WORK ORDER: Nothing in the data may be altered as it is transcribed.

=====

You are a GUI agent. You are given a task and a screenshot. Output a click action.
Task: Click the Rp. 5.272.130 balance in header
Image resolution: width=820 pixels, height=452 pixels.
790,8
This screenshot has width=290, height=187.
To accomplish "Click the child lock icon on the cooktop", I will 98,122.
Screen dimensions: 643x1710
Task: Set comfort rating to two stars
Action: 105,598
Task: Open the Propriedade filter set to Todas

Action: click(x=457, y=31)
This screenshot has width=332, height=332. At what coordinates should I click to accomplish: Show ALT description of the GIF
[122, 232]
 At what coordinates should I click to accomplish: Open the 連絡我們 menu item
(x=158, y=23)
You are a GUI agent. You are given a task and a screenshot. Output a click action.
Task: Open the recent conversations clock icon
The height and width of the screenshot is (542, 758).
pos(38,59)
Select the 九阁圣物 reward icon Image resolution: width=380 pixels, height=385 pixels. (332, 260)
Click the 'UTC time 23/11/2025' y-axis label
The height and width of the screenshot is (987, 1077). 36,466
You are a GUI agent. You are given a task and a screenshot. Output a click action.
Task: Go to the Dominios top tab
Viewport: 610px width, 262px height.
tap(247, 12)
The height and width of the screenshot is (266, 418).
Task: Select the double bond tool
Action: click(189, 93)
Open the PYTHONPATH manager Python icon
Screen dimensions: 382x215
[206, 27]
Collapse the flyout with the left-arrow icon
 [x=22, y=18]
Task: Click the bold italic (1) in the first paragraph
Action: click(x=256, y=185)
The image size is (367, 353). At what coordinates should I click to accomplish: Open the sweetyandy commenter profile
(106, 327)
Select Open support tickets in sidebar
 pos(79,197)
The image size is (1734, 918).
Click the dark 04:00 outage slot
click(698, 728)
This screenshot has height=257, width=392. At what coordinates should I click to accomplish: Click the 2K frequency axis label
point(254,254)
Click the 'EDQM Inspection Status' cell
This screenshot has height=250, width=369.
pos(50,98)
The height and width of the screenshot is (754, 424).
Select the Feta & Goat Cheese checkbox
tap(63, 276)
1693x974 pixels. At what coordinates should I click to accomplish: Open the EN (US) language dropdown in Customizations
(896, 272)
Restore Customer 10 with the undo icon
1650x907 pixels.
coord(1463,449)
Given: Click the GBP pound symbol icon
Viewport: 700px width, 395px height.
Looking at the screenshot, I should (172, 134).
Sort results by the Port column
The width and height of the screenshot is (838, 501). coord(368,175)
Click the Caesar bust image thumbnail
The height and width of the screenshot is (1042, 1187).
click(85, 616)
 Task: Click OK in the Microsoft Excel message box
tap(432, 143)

=====

EXERCISE SOLUTION:
You are a GUI agent. You are given a task and a screenshot. Output a click action.
Task: Click the Rp. 5.272.130 balance in header
Image resolution: width=820 pixels, height=452 pixels.
790,8
This screenshot has width=290, height=187.
To accomplish "Click the child lock icon on the cooktop", I will 98,122.
Screen dimensions: 643x1710
Task: Set comfort rating to two stars
Action: 105,598
Task: Open the Propriedade filter set to Todas

Action: click(x=457, y=31)
This screenshot has width=332, height=332. At what coordinates should I click to accomplish: Show ALT description of the GIF
[122, 232]
 At what coordinates should I click to accomplish: Open the 連絡我們 menu item
(x=158, y=23)
You are a GUI agent. You are given a task and a screenshot. Output a click action.
Task: Open the recent conversations clock icon
The height and width of the screenshot is (542, 758).
pos(38,59)
Select the 九阁圣物 reward icon Image resolution: width=380 pixels, height=385 pixels. (332, 260)
Click the 'UTC time 23/11/2025' y-axis label
The height and width of the screenshot is (987, 1077). 36,466
You are a GUI agent. You are given a task and a screenshot. Output a click action.
Task: Go to the Dominios top tab
Viewport: 610px width, 262px height.
tap(247, 12)
The height and width of the screenshot is (266, 418).
Task: Select the double bond tool
Action: click(189, 93)
Open the PYTHONPATH manager Python icon
Screen dimensions: 382x215
[206, 27]
Collapse the flyout with the left-arrow icon
 [x=22, y=18]
Task: Click the bold italic (1) in the first paragraph
Action: click(x=256, y=185)
The image size is (367, 353). At what coordinates should I click to accomplish: Open the sweetyandy commenter profile
(106, 327)
Select Open support tickets in sidebar
 pos(79,197)
The image size is (1734, 918).
Click the dark 04:00 outage slot
click(698, 728)
This screenshot has height=257, width=392. At what coordinates should I click to accomplish: Click the 2K frequency axis label
point(254,254)
Click the 'EDQM Inspection Status' cell
This screenshot has height=250, width=369.
pos(50,98)
The height and width of the screenshot is (754, 424).
Select the Feta & Goat Cheese checkbox
tap(63, 276)
1693x974 pixels. At what coordinates should I click to accomplish: Open the EN (US) language dropdown in Customizations
(896, 272)
Restore Customer 10 with the undo icon
1650x907 pixels.
coord(1463,449)
Given: Click the GBP pound symbol icon
Viewport: 700px width, 395px height.
Looking at the screenshot, I should (172, 134).
Sort results by the Port column
The width and height of the screenshot is (838, 501). coord(368,175)
Click the Caesar bust image thumbnail
The height and width of the screenshot is (1042, 1187).
click(85, 616)
 Task: Click OK in the Microsoft Excel message box
tap(432, 143)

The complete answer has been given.